■ Data records ■
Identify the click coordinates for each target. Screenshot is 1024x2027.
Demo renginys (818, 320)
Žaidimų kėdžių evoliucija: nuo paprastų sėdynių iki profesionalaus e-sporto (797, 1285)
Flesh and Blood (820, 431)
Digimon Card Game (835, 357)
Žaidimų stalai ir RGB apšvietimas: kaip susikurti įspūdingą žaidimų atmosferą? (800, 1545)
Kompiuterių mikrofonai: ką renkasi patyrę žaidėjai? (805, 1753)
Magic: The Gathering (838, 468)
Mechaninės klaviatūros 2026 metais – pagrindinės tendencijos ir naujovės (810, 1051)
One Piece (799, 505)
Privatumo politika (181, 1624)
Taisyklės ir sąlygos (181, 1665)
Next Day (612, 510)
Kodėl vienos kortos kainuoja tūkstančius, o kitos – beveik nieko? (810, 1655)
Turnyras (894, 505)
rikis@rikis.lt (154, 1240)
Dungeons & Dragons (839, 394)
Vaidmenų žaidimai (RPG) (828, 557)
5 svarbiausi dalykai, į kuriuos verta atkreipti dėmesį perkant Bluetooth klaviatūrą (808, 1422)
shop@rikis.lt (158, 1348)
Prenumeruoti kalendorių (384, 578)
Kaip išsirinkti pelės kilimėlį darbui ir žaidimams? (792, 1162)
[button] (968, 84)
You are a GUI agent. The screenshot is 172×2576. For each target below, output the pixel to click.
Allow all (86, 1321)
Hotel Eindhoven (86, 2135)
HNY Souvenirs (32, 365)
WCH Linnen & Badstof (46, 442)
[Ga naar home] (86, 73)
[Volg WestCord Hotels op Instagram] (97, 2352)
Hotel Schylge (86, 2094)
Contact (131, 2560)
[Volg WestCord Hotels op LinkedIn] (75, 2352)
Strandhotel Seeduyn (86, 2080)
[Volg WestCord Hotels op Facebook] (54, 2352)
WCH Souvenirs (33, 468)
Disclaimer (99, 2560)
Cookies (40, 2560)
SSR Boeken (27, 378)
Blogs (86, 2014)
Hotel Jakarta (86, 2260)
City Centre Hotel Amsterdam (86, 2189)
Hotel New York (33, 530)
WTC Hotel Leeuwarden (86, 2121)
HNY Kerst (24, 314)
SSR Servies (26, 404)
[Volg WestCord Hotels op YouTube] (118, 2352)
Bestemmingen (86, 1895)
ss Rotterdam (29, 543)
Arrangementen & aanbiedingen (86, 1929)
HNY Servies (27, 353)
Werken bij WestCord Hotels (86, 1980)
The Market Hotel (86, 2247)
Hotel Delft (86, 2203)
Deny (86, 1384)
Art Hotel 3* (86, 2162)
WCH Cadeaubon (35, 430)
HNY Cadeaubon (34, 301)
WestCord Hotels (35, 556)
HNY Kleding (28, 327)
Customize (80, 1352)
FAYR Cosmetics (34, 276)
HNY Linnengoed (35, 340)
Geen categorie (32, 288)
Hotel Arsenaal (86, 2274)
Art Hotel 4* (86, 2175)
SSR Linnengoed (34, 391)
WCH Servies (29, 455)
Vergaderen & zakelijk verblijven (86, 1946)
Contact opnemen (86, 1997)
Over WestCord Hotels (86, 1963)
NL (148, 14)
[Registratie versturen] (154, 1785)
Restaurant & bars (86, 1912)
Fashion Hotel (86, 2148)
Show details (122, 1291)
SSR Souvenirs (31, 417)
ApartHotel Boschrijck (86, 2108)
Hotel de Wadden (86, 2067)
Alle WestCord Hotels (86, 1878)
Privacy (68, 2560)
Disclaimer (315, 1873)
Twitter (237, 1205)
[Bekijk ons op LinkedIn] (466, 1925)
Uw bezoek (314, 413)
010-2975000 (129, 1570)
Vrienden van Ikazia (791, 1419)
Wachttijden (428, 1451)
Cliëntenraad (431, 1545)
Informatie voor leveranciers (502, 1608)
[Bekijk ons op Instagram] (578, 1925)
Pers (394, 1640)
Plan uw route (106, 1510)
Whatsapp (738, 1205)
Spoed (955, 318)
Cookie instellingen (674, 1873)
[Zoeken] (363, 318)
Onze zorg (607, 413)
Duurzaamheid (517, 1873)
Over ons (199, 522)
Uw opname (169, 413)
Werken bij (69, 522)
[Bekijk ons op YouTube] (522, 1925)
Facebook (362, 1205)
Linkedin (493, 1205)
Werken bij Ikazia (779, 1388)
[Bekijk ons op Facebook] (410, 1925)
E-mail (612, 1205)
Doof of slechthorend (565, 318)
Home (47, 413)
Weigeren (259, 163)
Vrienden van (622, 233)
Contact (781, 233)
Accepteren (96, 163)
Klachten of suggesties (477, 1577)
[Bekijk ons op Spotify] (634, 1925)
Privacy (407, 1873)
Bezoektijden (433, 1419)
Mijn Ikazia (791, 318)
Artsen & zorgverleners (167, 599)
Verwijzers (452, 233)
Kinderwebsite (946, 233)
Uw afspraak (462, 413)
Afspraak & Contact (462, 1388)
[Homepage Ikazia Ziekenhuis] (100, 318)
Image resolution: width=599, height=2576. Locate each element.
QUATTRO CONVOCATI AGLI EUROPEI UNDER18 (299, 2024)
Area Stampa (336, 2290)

■ What is needed ■
In the listing above, find the line containing "SSR Boeken (27, 378)" and the line containing "Wachttijden (428, 1451)", then quote both, plus every line between them, exactly as written.

■ Result for this exercise ■
SSR Boeken (27, 378)
Blogs (86, 2014)
Hotel Jakarta (86, 2260)
City Centre Hotel Amsterdam (86, 2189)
Hotel New York (33, 530)
WTC Hotel Leeuwarden (86, 2121)
HNY Kerst (24, 314)
SSR Servies (26, 404)
[Volg WestCord Hotels op YouTube] (118, 2352)
Bestemmingen (86, 1895)
ss Rotterdam (29, 543)
Arrangementen & aanbiedingen (86, 1929)
HNY Servies (27, 353)
Werken bij WestCord Hotels (86, 1980)
The Market Hotel (86, 2247)
Hotel Delft (86, 2203)
Deny (86, 1384)
Art Hotel 3* (86, 2162)
WCH Cadeaubon (35, 430)
HNY Cadeaubon (34, 301)
WestCord Hotels (35, 556)
HNY Kleding (28, 327)
Customize (80, 1352)
FAYR Cosmetics (34, 276)
HNY Linnengoed (35, 340)
Geen categorie (32, 288)
Hotel Arsenaal (86, 2274)
Art Hotel 4* (86, 2175)
SSR Linnengoed (34, 391)
WCH Servies (29, 455)
Vergaderen & zakelijk verblijven (86, 1946)
Contact opnemen (86, 1997)
Over WestCord Hotels (86, 1963)
NL (148, 14)
[Registratie versturen] (154, 1785)
Restaurant & bars (86, 1912)
Fashion Hotel (86, 2148)
Show details (122, 1291)
SSR Souvenirs (31, 417)
ApartHotel Boschrijck (86, 2108)
Hotel de Wadden (86, 2067)
Alle WestCord Hotels (86, 1878)
Privacy (68, 2560)
Disclaimer (315, 1873)
Twitter (237, 1205)
[Bekijk ons op LinkedIn] (466, 1925)
Uw bezoek (314, 413)
010-2975000 (129, 1570)
Vrienden van Ikazia (791, 1419)
Wachttijden (428, 1451)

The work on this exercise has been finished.